Y es a eso a lo que voy. Muchas veces no es posible cambiar de actividad tan fácilmente, ni por supuesto dejar de trabajar. Pero sí hay que tender a equilibrar ambos ritmos, el que llevamos (o nos hacen llevar) y el que necesitaríamos de verdad. En la medida de lo posible, podríamos intentar modificar la agenda en nuestro beneficio para encontrar espacios aparentemente no “productivos”, pero nuestros y hacer con ellos lo que realmente nos apetezca.

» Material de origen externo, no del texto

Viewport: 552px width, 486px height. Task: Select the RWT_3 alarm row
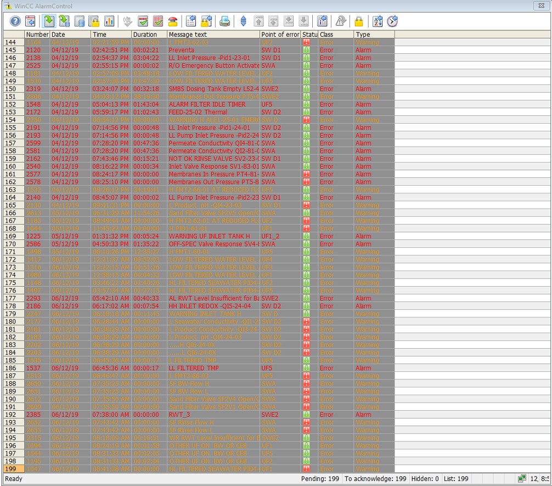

Esa debe ser la tendencia, aunque no siempre sea viable. No obstante,sí es posible, en medio de la actividad, encontrar ese ritmo interno más pausado y que nos permita no perder el norte. Es una cuestión de actitud mental pero también, como siempre, de actitud corporal. Si somos capaces periódicamente de chequear nuestro cuerpo, observaremos cómo está: ¿se ha tensado nuestra musculatura?, ¿la respiración tiene buen ritmo o es corta y superficial?, ¿estamos apretando la mandíbula?. Todo eso nos dará la medida de cómo estamos. Nuestro cuerpo avisa de que , una vez más, el ritmo externo ha podido con el interno y andamos como locos tras él.

Son muchas las actividades y obligaciones que tenemos, pero hay que controlar el agobio que pueden generar si dejamos que nos engullan. Una tras otra, si puede ser con alguna pausa entre ellas, se irán llevando a cabo. Si desde fuera no nos invaden el pánico y el nerviosismo, nuestro ritmo interno se mantendrá sereno y a su vez ayudará a que el ritmo externo no sea tan frenético. Ambos se retroalimentan e influyen mutuamente y encontrar el equilibrio consiste, precisamente, en que ambos ritmos se equilibren también.